DATA RECORDS section start

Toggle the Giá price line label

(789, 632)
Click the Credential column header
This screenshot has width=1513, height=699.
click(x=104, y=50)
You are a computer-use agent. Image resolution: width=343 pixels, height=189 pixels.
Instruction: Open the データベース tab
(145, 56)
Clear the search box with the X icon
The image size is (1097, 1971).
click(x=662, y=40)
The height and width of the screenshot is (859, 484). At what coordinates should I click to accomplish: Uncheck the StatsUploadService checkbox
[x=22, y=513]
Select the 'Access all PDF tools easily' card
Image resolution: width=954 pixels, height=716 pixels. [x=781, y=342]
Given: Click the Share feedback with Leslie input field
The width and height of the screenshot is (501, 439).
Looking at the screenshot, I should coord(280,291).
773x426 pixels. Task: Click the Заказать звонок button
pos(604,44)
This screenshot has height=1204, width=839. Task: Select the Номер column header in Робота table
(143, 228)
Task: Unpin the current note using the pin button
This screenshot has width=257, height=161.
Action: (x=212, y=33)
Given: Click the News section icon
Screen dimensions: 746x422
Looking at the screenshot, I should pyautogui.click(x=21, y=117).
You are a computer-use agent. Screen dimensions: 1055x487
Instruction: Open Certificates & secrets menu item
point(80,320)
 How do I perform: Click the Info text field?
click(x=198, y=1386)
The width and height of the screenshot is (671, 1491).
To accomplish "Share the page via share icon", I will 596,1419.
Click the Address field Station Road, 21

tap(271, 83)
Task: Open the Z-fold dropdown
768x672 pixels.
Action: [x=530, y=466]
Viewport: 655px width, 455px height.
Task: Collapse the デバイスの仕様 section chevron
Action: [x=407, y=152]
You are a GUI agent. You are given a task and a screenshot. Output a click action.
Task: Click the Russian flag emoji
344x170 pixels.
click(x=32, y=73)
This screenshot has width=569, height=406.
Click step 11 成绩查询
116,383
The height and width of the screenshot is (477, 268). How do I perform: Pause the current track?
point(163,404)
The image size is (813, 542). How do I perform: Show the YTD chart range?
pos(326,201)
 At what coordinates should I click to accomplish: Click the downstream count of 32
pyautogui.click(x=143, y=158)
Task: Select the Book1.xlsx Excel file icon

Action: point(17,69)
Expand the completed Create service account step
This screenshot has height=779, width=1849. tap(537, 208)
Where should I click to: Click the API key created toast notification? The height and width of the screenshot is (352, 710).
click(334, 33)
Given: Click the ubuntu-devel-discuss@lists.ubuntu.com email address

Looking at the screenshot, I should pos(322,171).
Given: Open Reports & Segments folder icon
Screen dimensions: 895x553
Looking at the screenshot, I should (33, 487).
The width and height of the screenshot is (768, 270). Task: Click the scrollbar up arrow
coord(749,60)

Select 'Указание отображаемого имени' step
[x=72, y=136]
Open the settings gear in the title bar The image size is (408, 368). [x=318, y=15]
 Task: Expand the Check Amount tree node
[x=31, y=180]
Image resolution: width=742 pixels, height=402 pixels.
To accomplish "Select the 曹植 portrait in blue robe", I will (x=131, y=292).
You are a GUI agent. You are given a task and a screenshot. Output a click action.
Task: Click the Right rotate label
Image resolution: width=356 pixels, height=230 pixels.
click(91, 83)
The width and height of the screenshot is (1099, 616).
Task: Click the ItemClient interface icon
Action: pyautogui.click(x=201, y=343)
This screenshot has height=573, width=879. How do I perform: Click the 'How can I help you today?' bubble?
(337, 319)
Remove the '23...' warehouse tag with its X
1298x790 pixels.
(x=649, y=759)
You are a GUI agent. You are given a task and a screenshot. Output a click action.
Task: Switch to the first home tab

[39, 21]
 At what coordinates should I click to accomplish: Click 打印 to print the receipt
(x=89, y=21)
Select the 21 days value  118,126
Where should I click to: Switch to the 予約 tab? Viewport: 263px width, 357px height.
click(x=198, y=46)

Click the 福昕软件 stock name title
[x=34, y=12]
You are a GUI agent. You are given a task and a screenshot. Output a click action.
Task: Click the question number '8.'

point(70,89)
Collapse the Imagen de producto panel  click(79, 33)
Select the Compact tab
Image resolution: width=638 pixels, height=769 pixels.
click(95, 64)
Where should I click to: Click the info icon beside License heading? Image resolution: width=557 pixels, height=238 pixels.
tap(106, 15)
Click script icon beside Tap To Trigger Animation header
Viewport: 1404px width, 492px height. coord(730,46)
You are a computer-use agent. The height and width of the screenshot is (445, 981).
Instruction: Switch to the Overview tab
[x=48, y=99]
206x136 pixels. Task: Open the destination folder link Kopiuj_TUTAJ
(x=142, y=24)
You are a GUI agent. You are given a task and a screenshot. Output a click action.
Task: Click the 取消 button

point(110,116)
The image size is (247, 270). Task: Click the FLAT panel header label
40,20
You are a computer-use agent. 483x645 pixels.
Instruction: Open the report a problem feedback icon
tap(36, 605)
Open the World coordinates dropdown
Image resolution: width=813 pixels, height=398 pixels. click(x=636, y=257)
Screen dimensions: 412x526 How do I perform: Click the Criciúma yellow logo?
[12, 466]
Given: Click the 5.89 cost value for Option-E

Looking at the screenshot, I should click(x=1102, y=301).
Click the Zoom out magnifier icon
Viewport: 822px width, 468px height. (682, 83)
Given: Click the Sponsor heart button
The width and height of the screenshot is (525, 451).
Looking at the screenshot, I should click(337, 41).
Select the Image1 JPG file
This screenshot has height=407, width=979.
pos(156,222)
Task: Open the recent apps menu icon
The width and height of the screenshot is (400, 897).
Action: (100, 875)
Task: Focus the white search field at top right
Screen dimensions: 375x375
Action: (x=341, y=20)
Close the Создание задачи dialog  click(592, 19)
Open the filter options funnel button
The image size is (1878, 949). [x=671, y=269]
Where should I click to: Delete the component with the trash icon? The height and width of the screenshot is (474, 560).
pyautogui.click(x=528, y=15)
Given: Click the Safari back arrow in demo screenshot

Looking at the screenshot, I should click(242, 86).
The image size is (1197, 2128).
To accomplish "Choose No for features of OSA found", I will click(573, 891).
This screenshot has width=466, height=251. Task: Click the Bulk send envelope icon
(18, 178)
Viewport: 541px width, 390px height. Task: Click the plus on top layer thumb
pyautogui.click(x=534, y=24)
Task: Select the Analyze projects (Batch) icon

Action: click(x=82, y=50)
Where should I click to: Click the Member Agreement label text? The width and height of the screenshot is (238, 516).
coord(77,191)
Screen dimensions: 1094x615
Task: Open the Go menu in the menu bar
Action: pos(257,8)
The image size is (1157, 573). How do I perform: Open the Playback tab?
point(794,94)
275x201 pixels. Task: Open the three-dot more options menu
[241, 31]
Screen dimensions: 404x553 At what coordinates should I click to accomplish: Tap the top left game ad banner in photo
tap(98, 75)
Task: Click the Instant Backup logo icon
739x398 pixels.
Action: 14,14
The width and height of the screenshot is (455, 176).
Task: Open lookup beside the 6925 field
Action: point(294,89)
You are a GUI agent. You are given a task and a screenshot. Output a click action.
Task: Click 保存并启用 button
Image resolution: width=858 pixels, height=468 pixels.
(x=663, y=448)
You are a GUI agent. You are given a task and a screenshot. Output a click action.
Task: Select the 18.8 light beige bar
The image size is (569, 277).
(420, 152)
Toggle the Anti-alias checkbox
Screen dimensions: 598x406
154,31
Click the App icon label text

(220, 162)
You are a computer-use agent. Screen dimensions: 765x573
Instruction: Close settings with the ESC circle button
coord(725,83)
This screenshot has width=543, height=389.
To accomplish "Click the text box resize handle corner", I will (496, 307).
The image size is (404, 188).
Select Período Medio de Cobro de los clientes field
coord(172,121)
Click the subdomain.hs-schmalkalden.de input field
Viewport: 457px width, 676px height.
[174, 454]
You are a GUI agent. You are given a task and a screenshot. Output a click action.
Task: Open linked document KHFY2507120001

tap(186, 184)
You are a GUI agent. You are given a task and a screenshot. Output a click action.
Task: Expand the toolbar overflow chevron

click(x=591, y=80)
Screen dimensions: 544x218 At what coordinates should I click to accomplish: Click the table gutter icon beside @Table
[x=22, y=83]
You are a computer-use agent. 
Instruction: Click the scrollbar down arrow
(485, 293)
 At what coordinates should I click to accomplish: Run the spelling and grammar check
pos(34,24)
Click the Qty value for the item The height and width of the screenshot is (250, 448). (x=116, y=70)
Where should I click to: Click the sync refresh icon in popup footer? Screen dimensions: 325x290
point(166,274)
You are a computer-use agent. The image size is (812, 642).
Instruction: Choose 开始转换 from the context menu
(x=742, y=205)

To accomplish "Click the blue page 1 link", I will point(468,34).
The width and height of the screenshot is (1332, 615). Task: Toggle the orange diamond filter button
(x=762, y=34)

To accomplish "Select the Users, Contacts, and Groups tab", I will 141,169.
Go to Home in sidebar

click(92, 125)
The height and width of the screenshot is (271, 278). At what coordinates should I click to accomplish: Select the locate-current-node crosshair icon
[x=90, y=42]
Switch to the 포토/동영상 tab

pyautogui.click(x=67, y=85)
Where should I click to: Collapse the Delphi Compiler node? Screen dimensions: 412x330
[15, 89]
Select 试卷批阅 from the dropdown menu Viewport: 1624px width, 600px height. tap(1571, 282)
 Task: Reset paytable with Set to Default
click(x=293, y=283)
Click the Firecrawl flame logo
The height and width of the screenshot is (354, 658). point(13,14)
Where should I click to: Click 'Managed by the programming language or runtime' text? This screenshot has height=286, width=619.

DATA RECORDS section end

**WORK ITEM**: Your task is to transcribe, with no changes, only the lines of the listing above that lie between the line holding "Open the World coordinates dropdown" and the line holding "Given: Click the Sponsor heart button", inclusive.

**THE ANSWER**:
Open the World coordinates dropdown
Image resolution: width=813 pixels, height=398 pixels. click(x=636, y=257)
Screen dimensions: 412x526 How do I perform: Click the Criciúma yellow logo?
[12, 466]
Given: Click the 5.89 cost value for Option-E

Looking at the screenshot, I should click(x=1102, y=301).
Click the Zoom out magnifier icon
Viewport: 822px width, 468px height. (682, 83)
Given: Click the Sponsor heart button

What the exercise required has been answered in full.